Hyperlocal news can flourish with a bottom-up approach

This article is more than 12 years old
Peter Preston
The Chingford Times may be small potatoes, but it's looking better than Patch.com's large-scale local network

Does hyperlocal news flourish from a top-down or bottom-up approach? The BBC, remember, wanted to do it top down, until local newspaper editors kicked up a fuss (and saved the corporation from having to cut something it had just started). But consider top down on an even grander scale, this time from AOL, proud new owners of the Huffington Post and founders of the Patch.com network – dozens of hyperlocal news websites in 23 US states employing 800 editors and innumerable sales and technical people (not to mention advice from luminaries like Professor Jeff Jarvis).
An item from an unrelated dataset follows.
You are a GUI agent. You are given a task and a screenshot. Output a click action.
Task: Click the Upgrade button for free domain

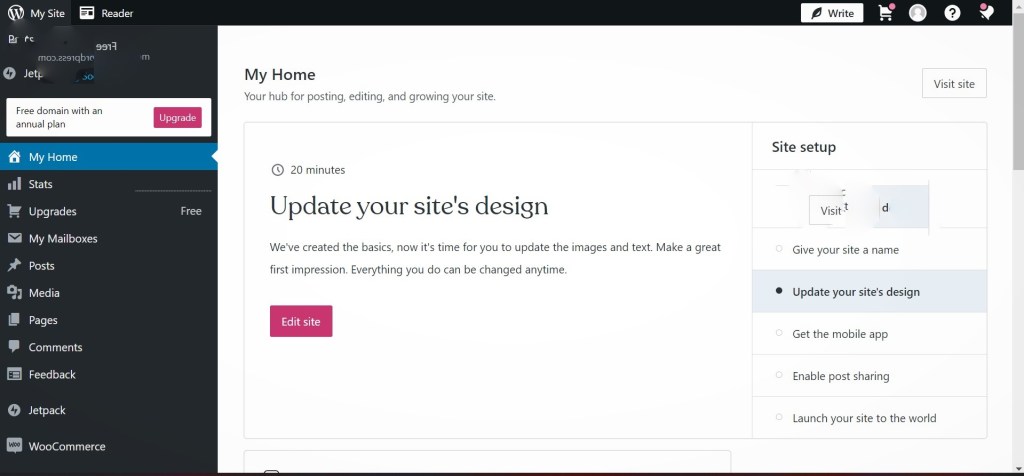coord(178,118)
Patch needs $120m (£74m) investment year after year, a punt much bigger than Huff and her Post. Is it succeeding? Early figures, as always, are mysteries wrapped up in enigmas, but leaked accounts from California show early struggles availing very little (if not almost nothing); meanwhile, the management reshuffles begin to make Chelsea FC seem a harbour of tranquillity.

Bottom up, there's the Chingford Times, yet another new newspaper from Sir Ray Tindle's local group: a midsummer launch attracting much favourable mention. What do you say about a fortnightly costing 30p, that vows to "reflect what's happening across the E4 post code in schools, workplaces, pubs and clubs"?

That Chingford stories and Chingford pictures clearly mean more to Chingford high-street advertisers than a mere three pages of Chingford in the rival Walthamstow Guardian – and that the profit per issue had moved from £1,000 at launch to £2,000 and 44 pages by edition two.

Watch the sneers break out on high, of course: £2,000 is very small potatoes to big stock exchange-listed newspaper groups. But then, the Chingford Times is good on new potatoes and good where local news is grown. Who fancies ploughing in $120m time and again without very much coming back?

Answer: our media secretary Jeremy Hunt, among others. He wanted to establish his local TV vision top down through Channel 6 and a "national spine": now he's an avowed bottom-up convert. If you, or your local university down the road, can raise £250,000 to start a truly local TV station, then call him fast for still faster blessing.